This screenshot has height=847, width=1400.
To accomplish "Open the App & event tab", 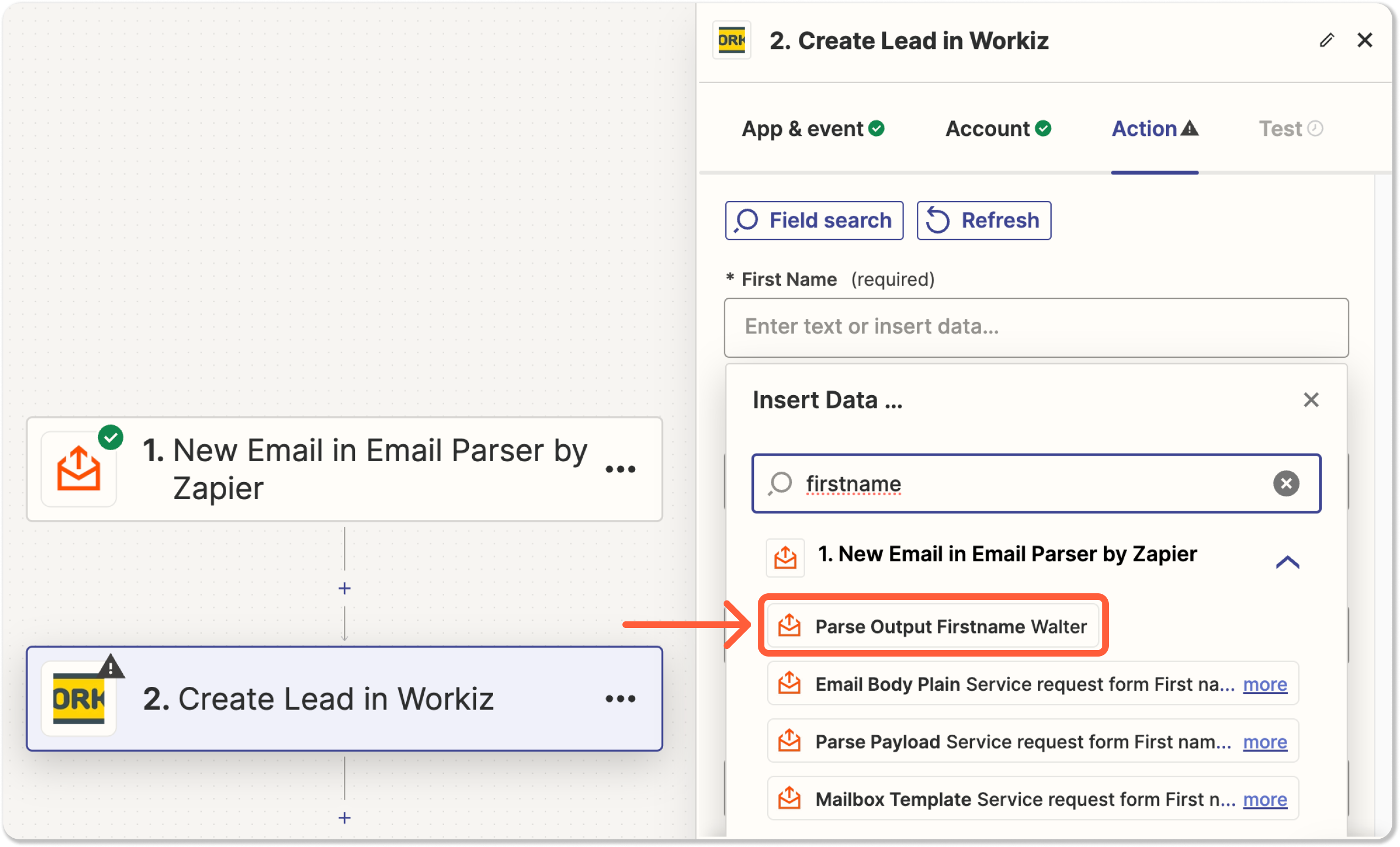I will (812, 129).
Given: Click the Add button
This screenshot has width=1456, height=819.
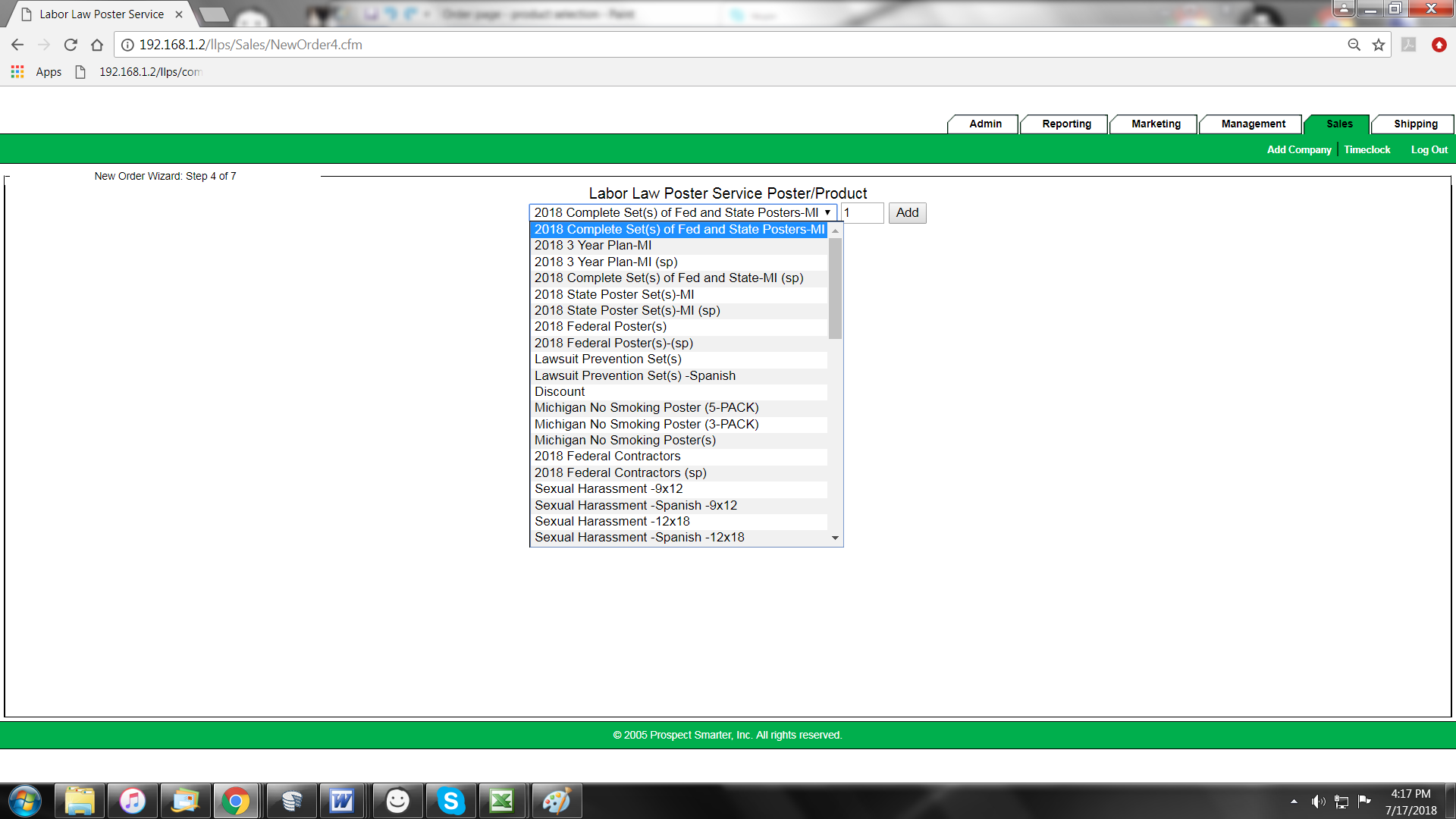Looking at the screenshot, I should [x=907, y=213].
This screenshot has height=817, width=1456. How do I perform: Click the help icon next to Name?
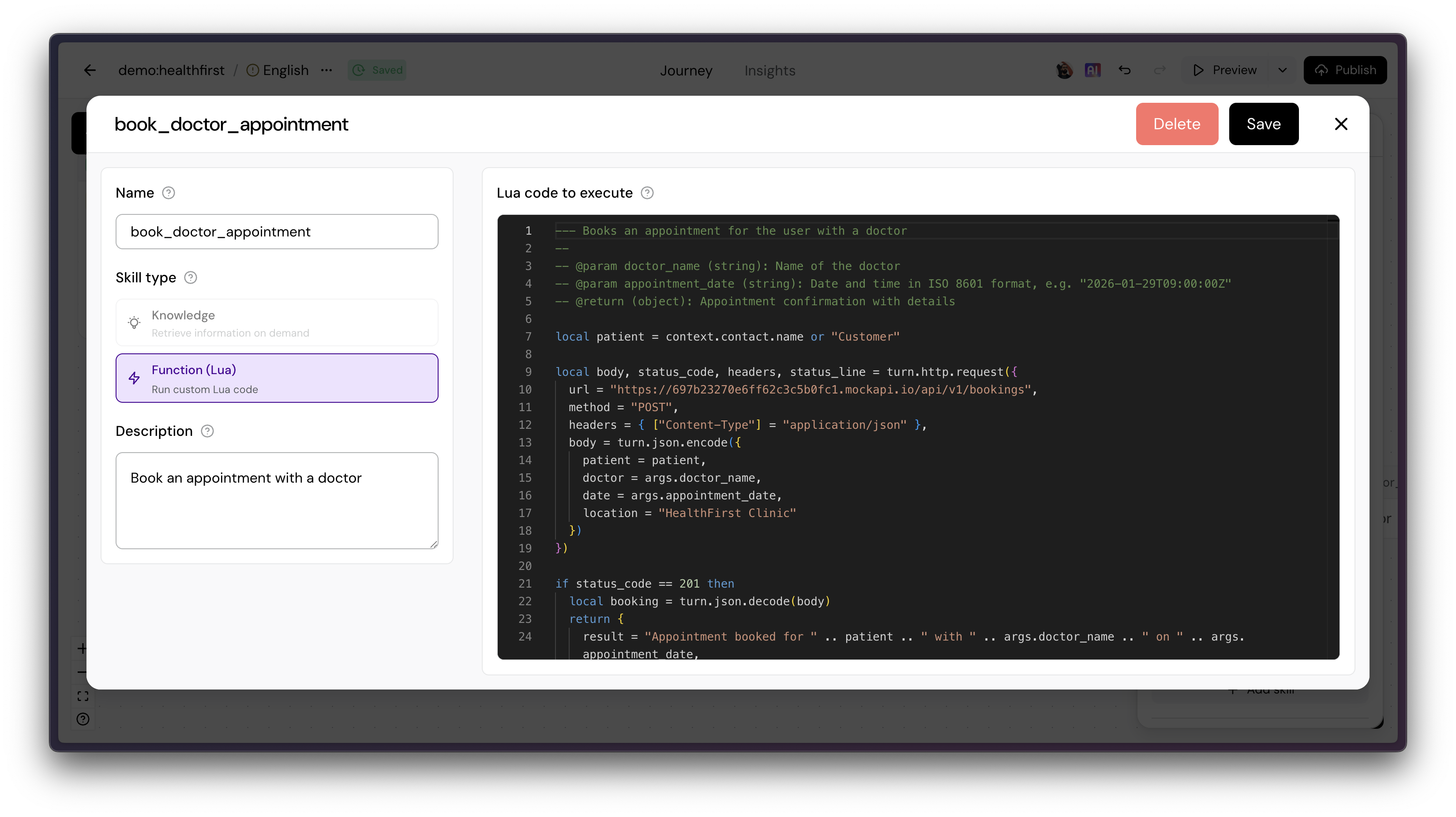(x=169, y=193)
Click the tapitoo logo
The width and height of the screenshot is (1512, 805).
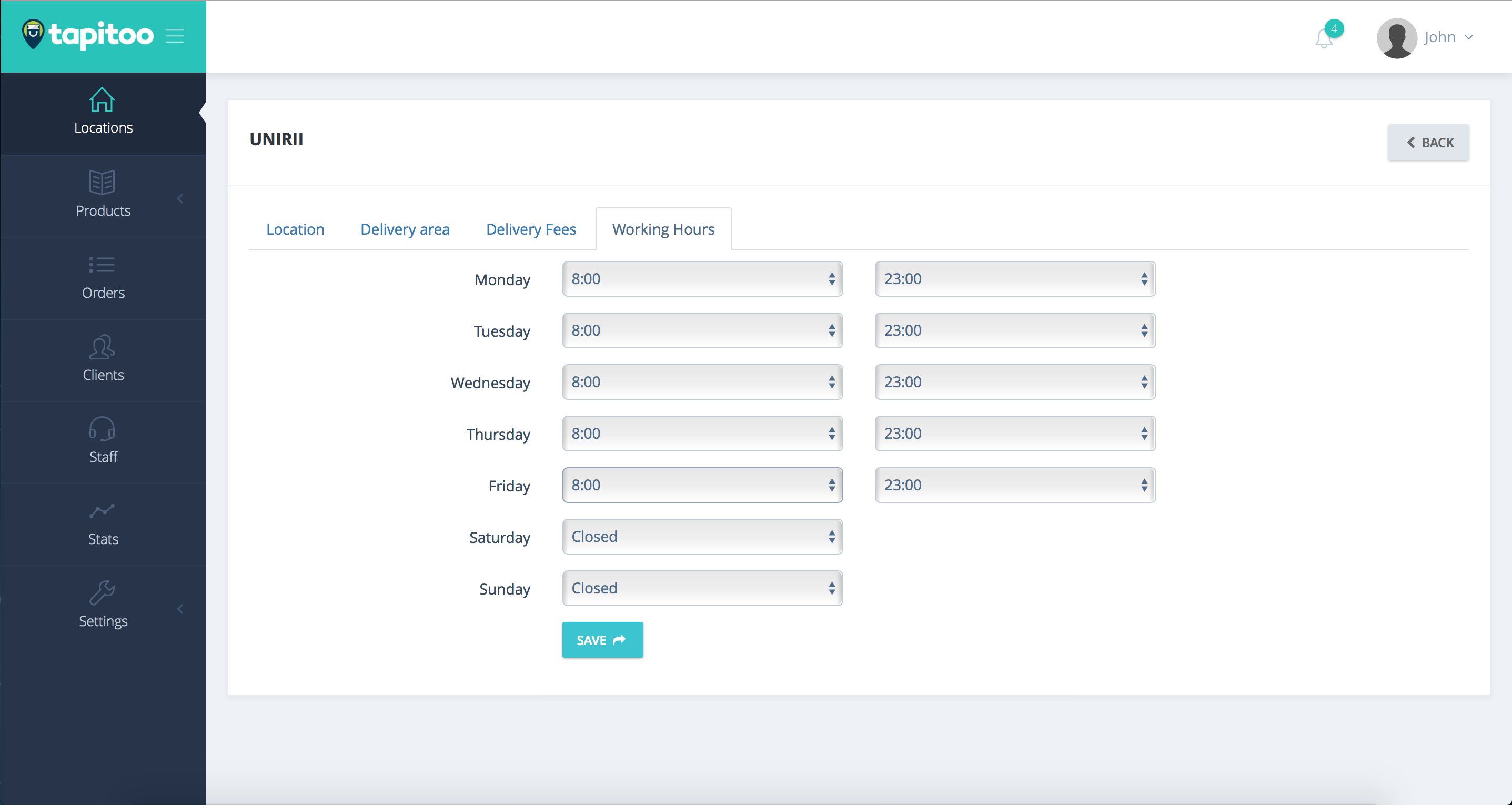click(x=88, y=35)

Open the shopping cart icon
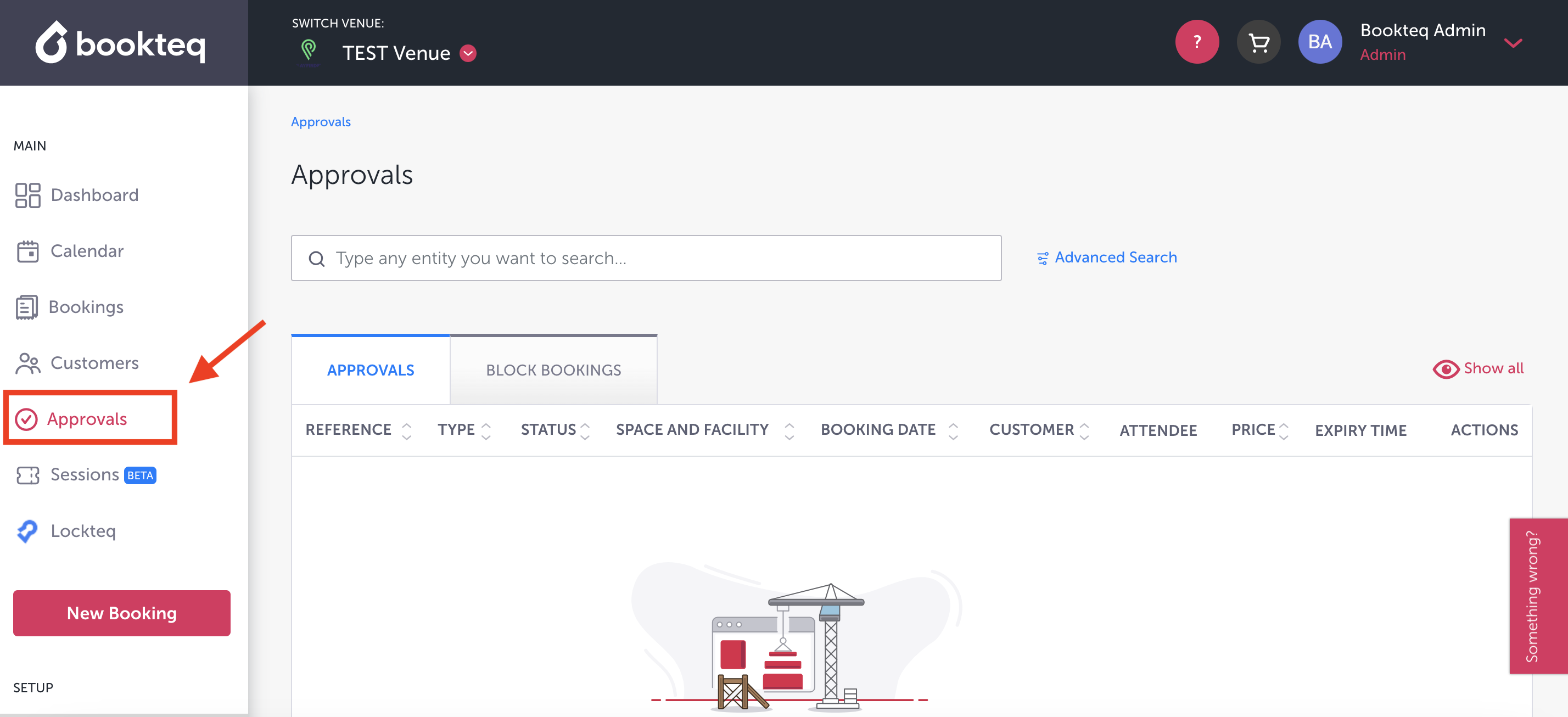pyautogui.click(x=1258, y=42)
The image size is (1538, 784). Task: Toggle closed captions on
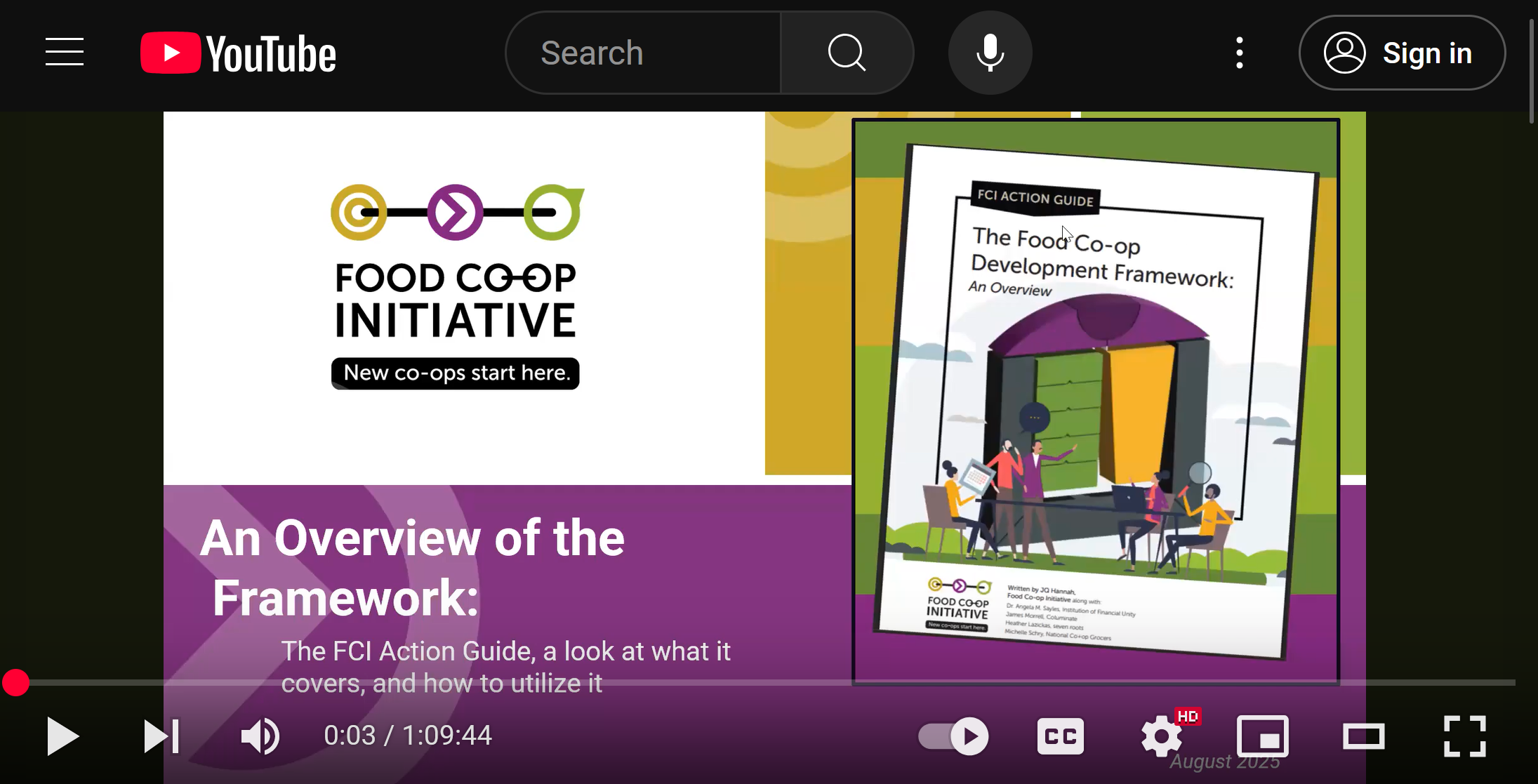1059,736
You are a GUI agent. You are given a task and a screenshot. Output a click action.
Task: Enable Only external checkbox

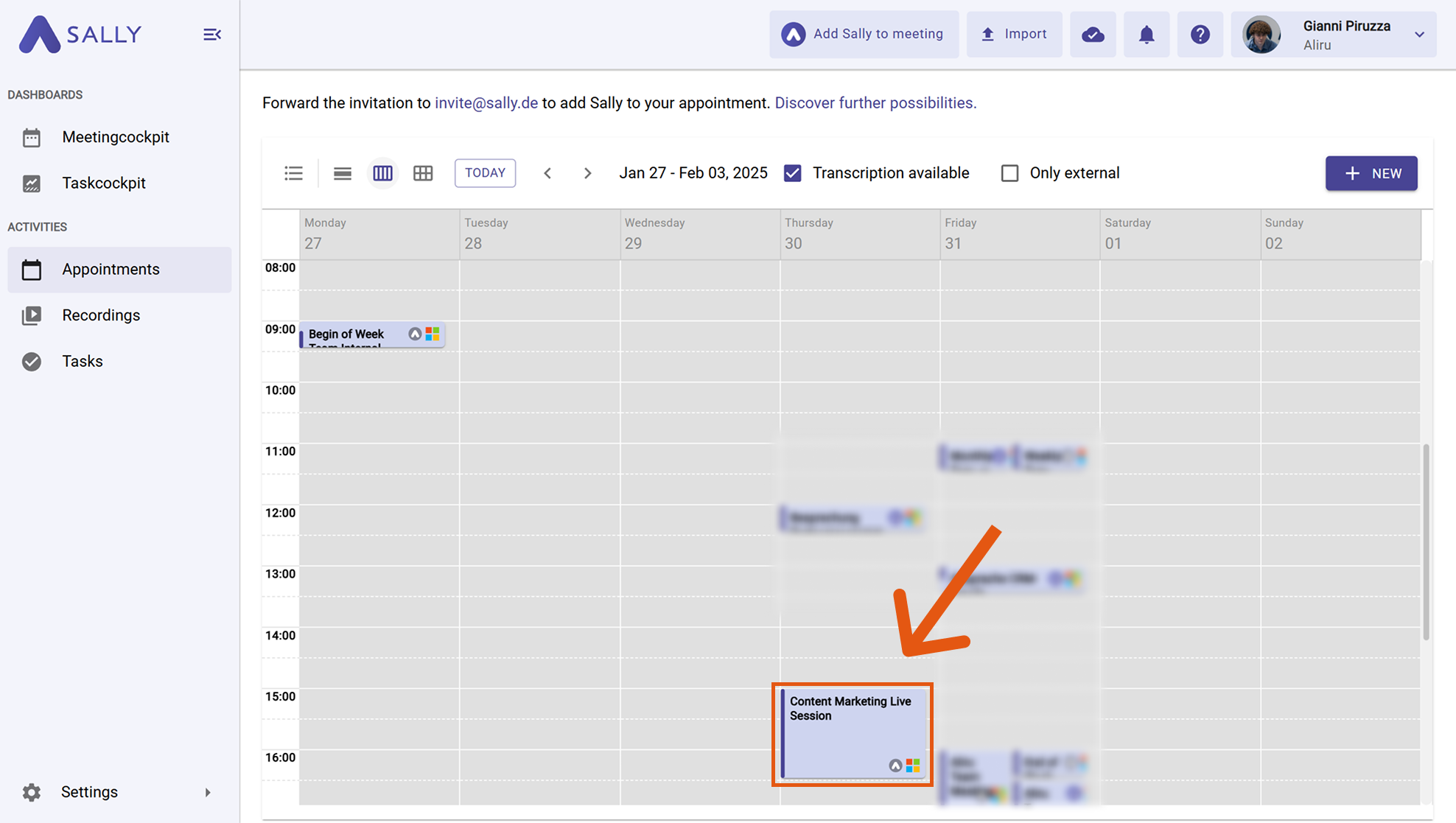(x=1009, y=173)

• • •

## TASK
To complete this exercise, repeat exactly the lines above from the one holding "This screenshot has height=817, width=1456." to the end of the listing, both included, and leave the pictures out.

## FINISHED TASK
This screenshot has height=817, width=1456. How do I perform: Click the help icon next to Name?
(x=169, y=193)
Click the tapitoo logo
The width and height of the screenshot is (1512, 805).
click(x=88, y=35)

Open the shopping cart icon
pyautogui.click(x=1258, y=42)
The image size is (1538, 784). Task: Toggle closed captions on
1059,736
You are a GUI agent. You are given a task and a screenshot. Output a click action.
Task: Enable Only external checkbox

(x=1009, y=173)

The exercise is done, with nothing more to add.